Congress laid the groundwork late last week for the repeal of the Affordable Care Act, with both the Senate and the House voting on a budget plan that would help dismantle President Obama’s signature achievement, also known as Obamacare.
Even as the Republican-led Congress acts quickly on President-elect Donald Trump’s campaign promise to repeal the health insurance law, there remain many questions about what might replace it, and when. That leaves plenty of uncertainty for the 20 million Americans who have gained insurance coverage under the law.
MONEY talked to experts to bring you answers to three common questions.
What will happen next as Congress moves to undo Obamacare?
Many Congressional Republicans have wanted to repeal Obamacare since it was first passed in 2010. They voted on repeal many times over the years, but their efforts went nowhere under President Obama, who wielded veto power.
With Trump taking office next week, the coast is clear for the Republican-led Congress to proceed with repeal. Thing is, that’s much easier said than done. Overhauling the country’s health insurance system required a massive effort back in 2010, and replacing it will also require a heavy lift.
What’s more, Republicans are hardly in lock-step agreement about how to proceed. There are two major schools of thought, and leaders say neither would rip coverage from Obamacare consumers: “repeal and delay” and “repeal and replace.”

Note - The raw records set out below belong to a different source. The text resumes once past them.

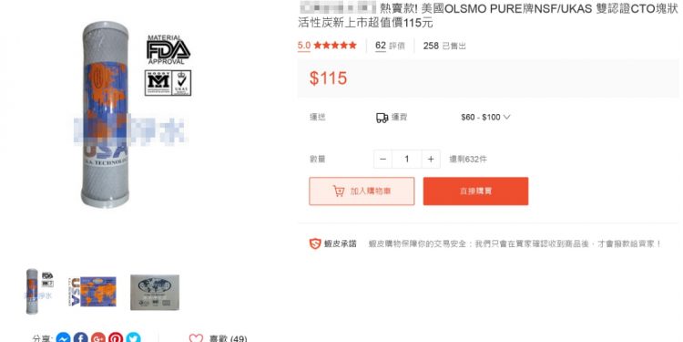This screenshot has width=683, height=342.
Task: Share product on Pinterest
Action: [116, 338]
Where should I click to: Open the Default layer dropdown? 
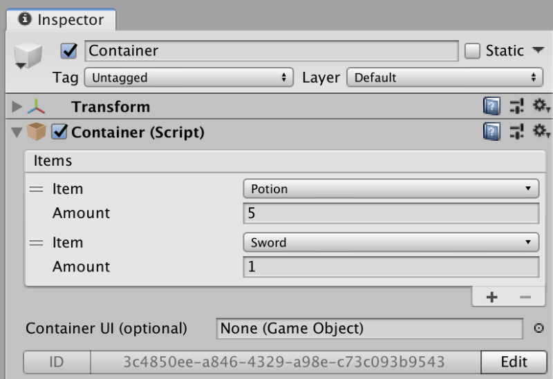444,77
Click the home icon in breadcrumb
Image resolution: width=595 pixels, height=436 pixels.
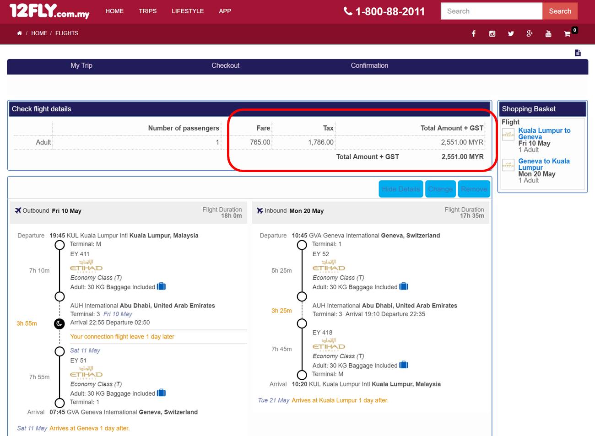[19, 33]

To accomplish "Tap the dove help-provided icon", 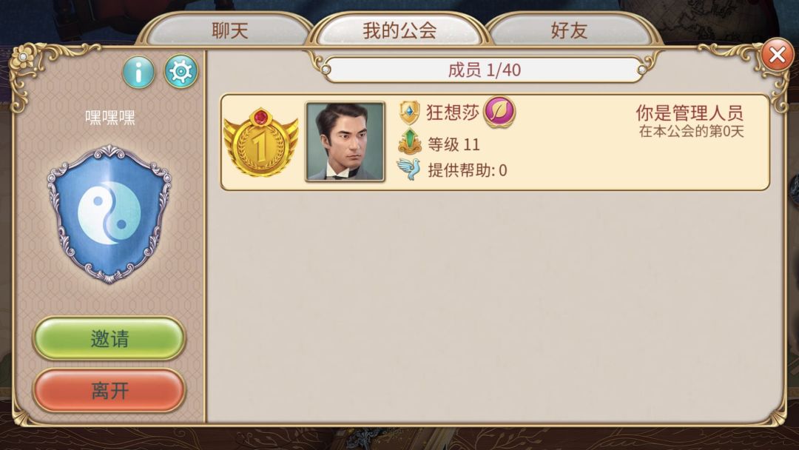I will [408, 169].
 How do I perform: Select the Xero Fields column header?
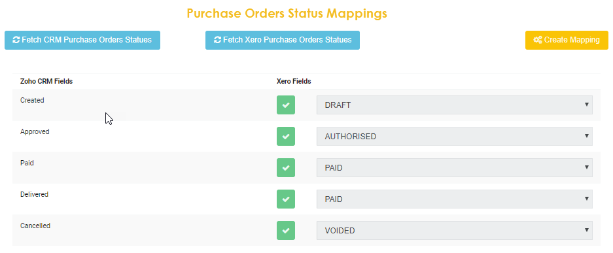[x=294, y=81]
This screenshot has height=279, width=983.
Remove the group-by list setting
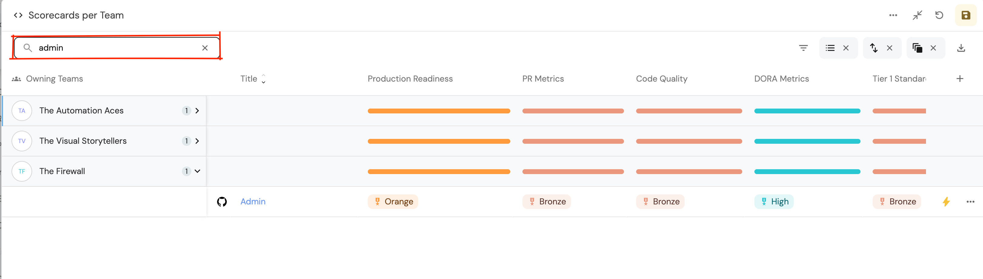coord(846,48)
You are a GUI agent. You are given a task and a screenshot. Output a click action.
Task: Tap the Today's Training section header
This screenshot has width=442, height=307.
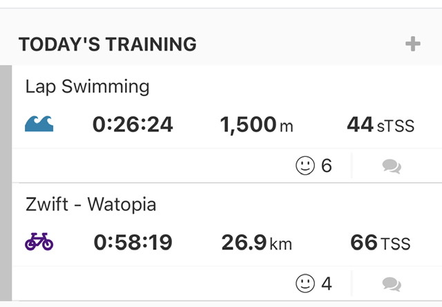tap(108, 44)
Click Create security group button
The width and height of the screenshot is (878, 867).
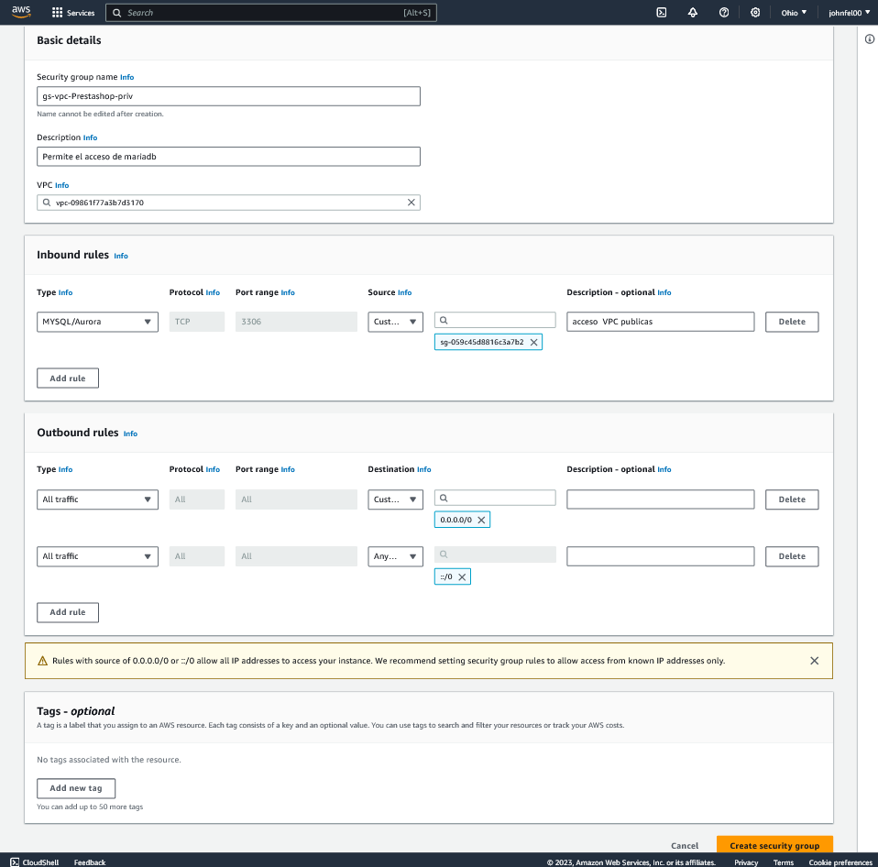coord(774,845)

The repeal-and-delay approach would repeal Obamacare as soon as possible, giving Republicans a symbolic victory. But it would delay the effective dates of key aspects of the repeal for a number of years. That way, consumers would not lose coverage abruptly, and lawmakers would not bear the political fallout of constituents’ outrage before the 2018 Congressional midterm elections. Under this scenario, the current system would continue largely as-is for a few years until a replacement plan is passed.

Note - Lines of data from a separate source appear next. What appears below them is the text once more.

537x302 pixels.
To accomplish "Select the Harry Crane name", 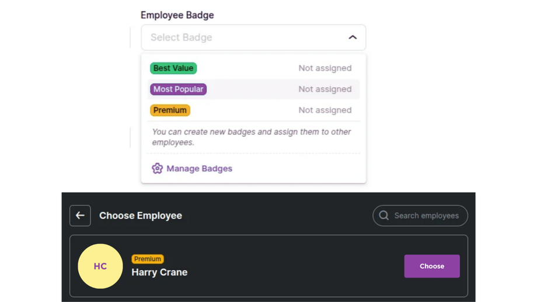I will tap(159, 272).
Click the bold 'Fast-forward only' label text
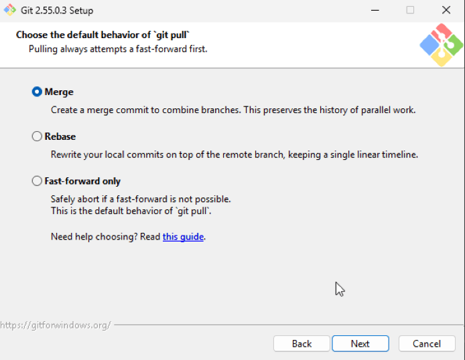This screenshot has width=465, height=360. [82, 181]
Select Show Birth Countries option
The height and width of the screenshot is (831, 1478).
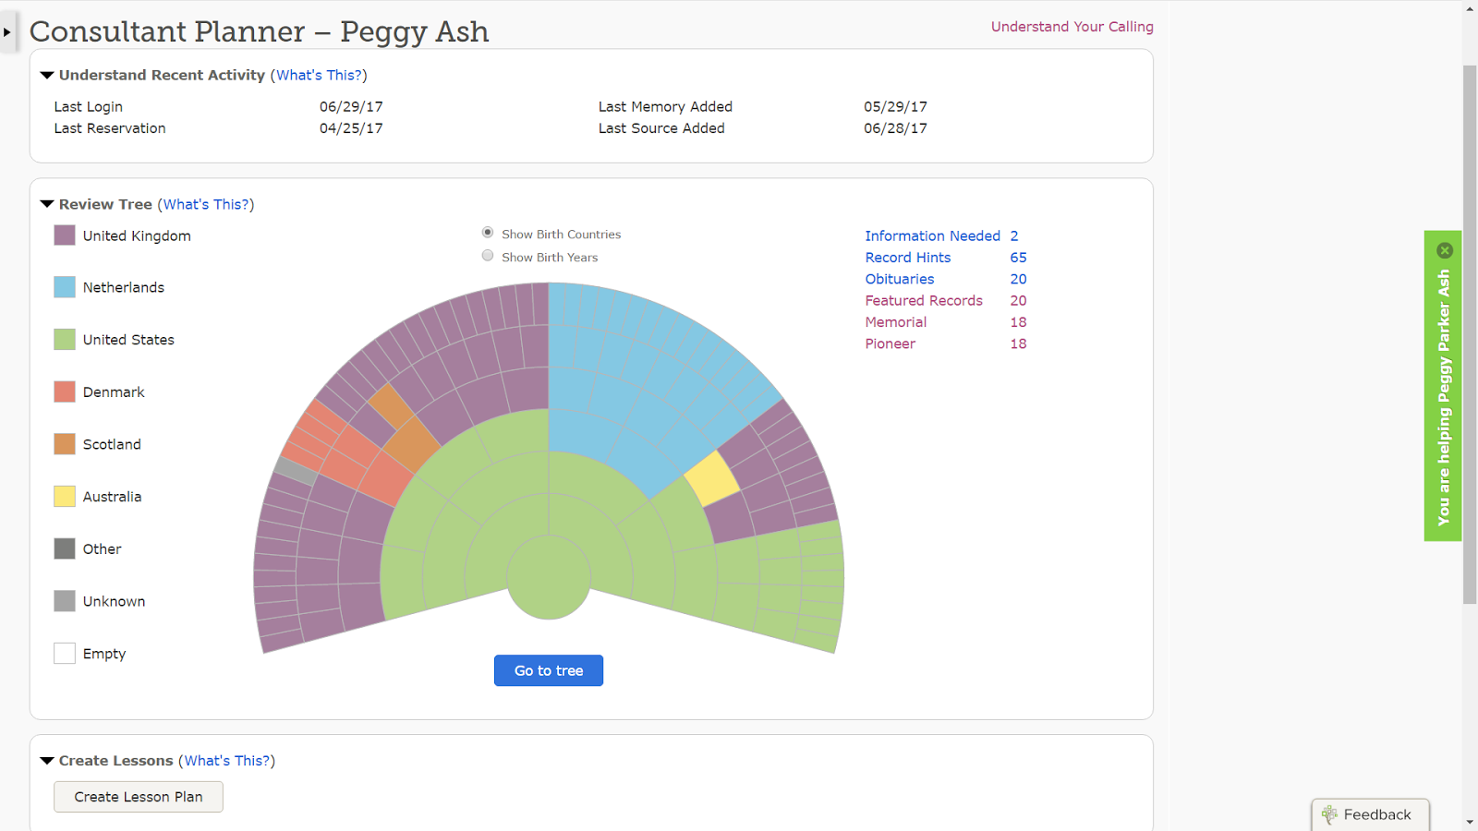coord(488,233)
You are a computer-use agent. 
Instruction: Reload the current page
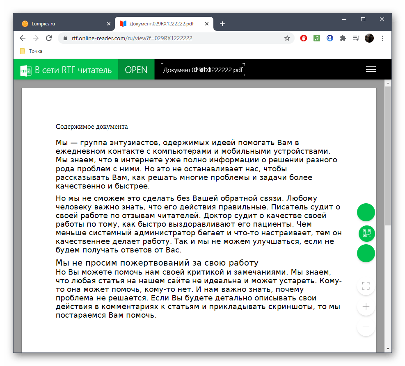(x=49, y=38)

The repeal-and-replace route, by contrast, would see Congress repeal Obamacare and pass a replacement bill soon thereafter. At his news conference on Wednesday, Trump spoke in favor of this approach, saying that an Obamacare replacement would come nearly simultaneously with repeal.
As to what a replacement might look like, lawmakers have put forth various plans in various stages of readiness, says Larry Levitt, senior vice president for the Kaiser Family Foundation, a nonprofit organization working on national health issues. Some approaches haven’t even been put into legislative language.

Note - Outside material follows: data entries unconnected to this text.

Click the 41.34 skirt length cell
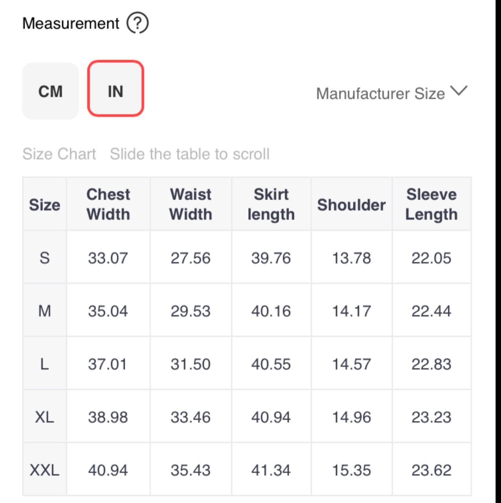Screen dimensions: 501x503 coord(271,470)
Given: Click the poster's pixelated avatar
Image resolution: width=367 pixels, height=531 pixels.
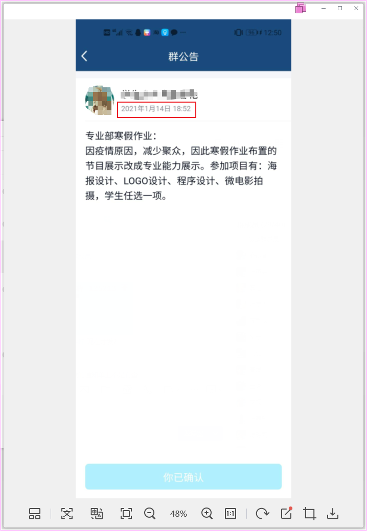Looking at the screenshot, I should [x=100, y=100].
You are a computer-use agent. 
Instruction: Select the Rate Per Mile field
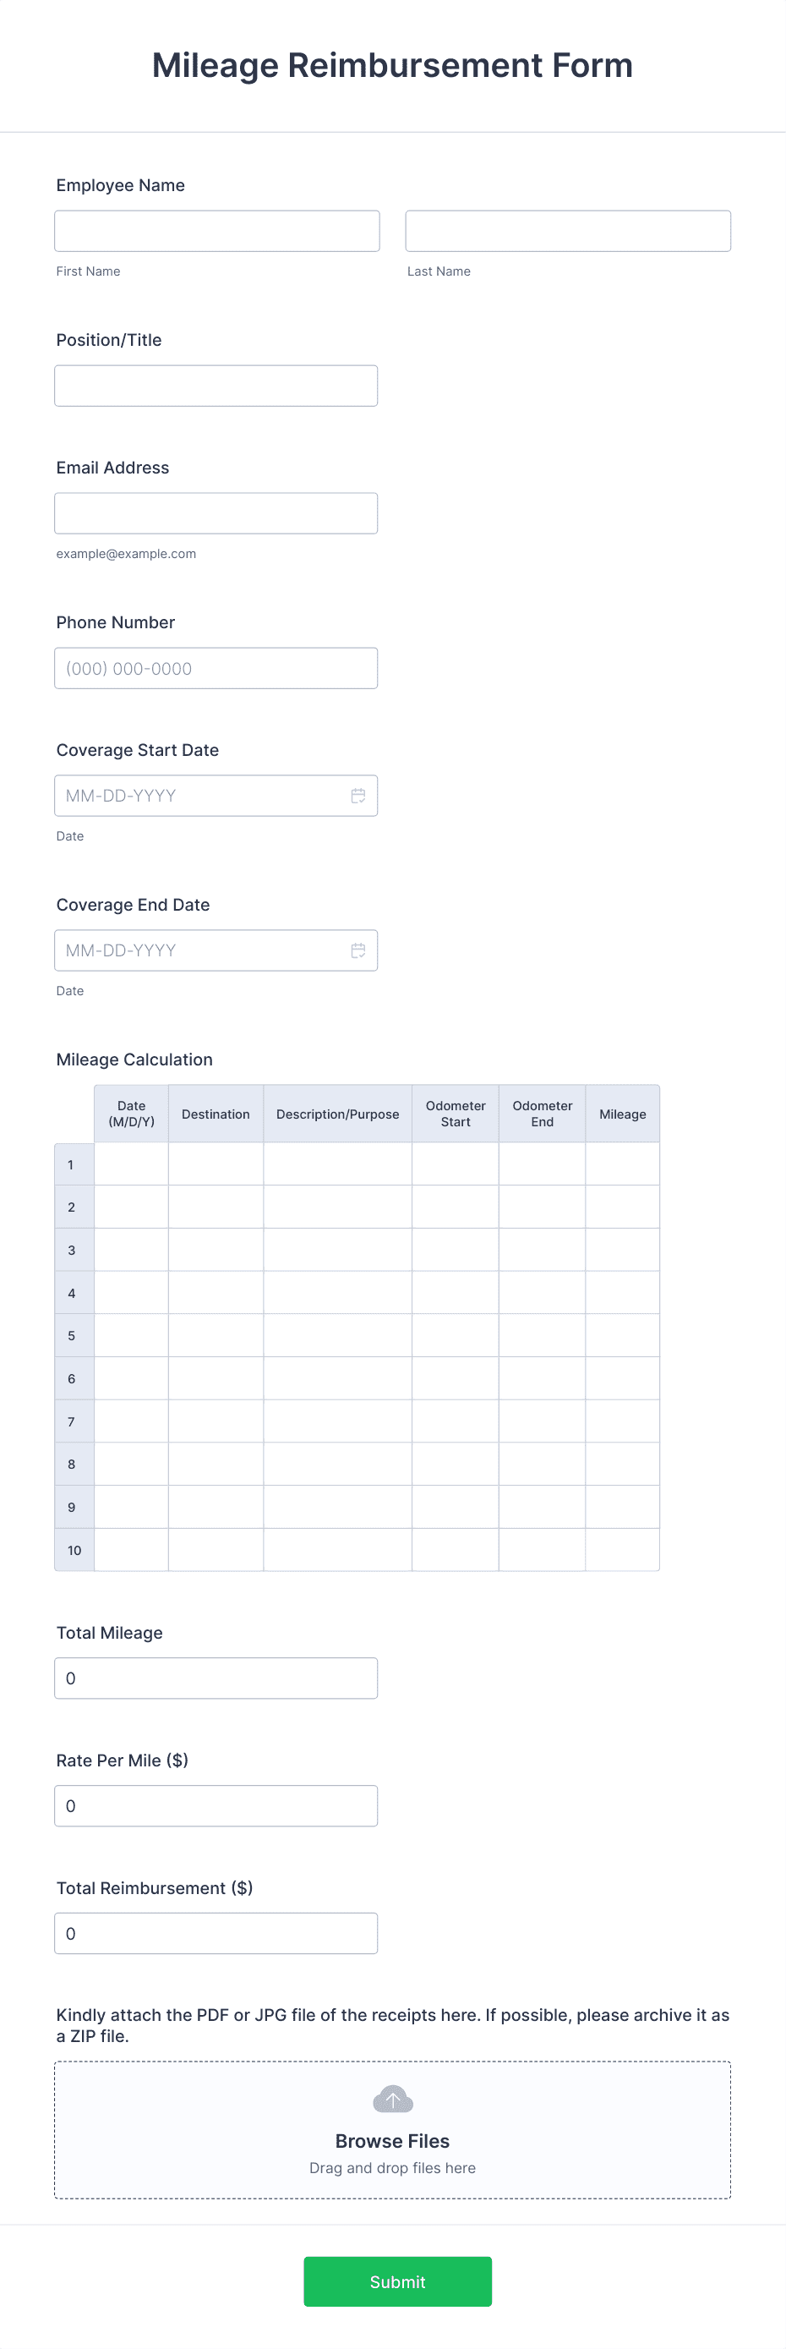coord(216,1805)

Yet they share some common themes. The proposals would generally favor younger consumers over older consumers—the former would likely pay less for coverage than they currently do, while the latter would pay more. Insurers would also be able to charge women more than men for coverage, a practice that the Affordable Care Act banned. Replacement plans would generally be less friendly toward people with pre-existing conditions.
What should I do if I have or want Obamacare coverage?
Short answer: Stay the course, and move quickly to lock in the coverage for this year if you haven’t already.
“As of now, all of the law’s benefits and requirements are still in place,” Levitt says.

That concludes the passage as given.